Quinault qui avait créé en France l’opéra, qui en avait aperçu les principales beautés, et qui par un trait de génie singulier avait d’abord senti le vrai genre de ce spectacle (Voyez Opéra [Article de Jaucourt]) n’avait pas eu des vues aussi justes sur le ballet. Il fut imité depuis par tous ceux qui travaillèrent pour le théâtre lyrique. Le propre des talents médiocres est de suivre servilement à la piste la marche des grands talents.

Après sa mort on fit des opéras coupés [voir Coupe] comme les siens, mais qui n’étaient animés, ni du charme de son style, ni des grâces du sentiment qui était sa partie sublime. On pouvait l’atteindre plus aisément dans le ballet, où il avait été fort au-dessous de lui-même ; ainsi on le copia dans sa partie la plus défectueuse jusqu’en 1697, que La Motte, en créant un genre tout neuf, acquit l’avantagé de se faire copier à son tour. [voir Traité historique, IIe partie, livre III, chap. 9, « Du Ballet moderne »]

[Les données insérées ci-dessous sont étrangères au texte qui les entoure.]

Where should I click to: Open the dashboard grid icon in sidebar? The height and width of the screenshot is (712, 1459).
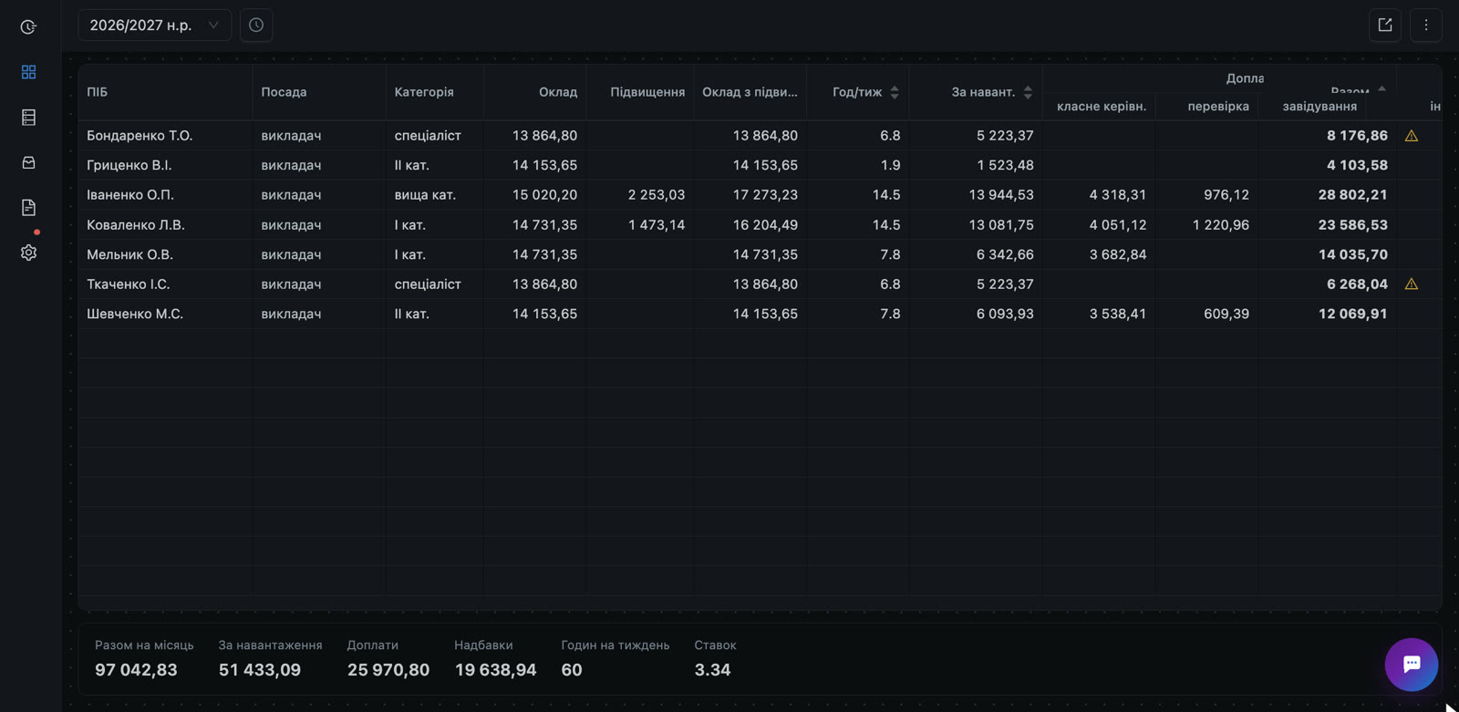tap(28, 72)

L’Europe Galante est le premier ballet dans la forme adoptée aujourd’hui sur le théâtre lyrique. Ce genre appartient tout à fait à la France, et l’Italie n’a rien qui lui ressemble. On ne verra sans doute jamais notre opéra passer chez les autres nations : mais il est vraisemblable qu’un jour, sans changer de musique (ce qui est impossible) on changera toute la constitution de l’opéra Italien, et qu’il prendra la forme nouvelle et piquante du ballet Français.

Il consiste en 3 ou 4 entrées précédées d’un prologue.

Le prologue et chacune des entrées forment des actions séparées avec un ou deux divertissements mêlés de chants, et de danses.

La tragédie lyrique doit avoir des divertissements de danse et de chant, que le fonds de l’action amène. Le ballet doit être un divertissement de chant et de danse, qui amène une action, et qui lui sert de fondement, et cette action doit être galante, intéressante, badine, ou noble suivant la nature des sujets.

Tous les ballets qui sont restés au théâtre sont en cette forme, et vraisemblablement il n’y en aura point qui s’y soutiennent, s’ils en ont une différente. Le Roi Louis XV a dansé lui-même avec sa cour, dans les ballets de ce nouveau genre, qui furent représentés aux Tuileries pendant son éducation.

Danchet, en suivant le plan donné par La Motte, imagina des entrées comiques ; c’est à lui qu’on doit ce genre, si c’en est un. Les Fêtes Vénitiennes ont ouvert une carrière nouvelle aux Poètes et aux Musiciens, qui auront le courage de croire, que le théâtre du merveilleux est propre à rendre le comique.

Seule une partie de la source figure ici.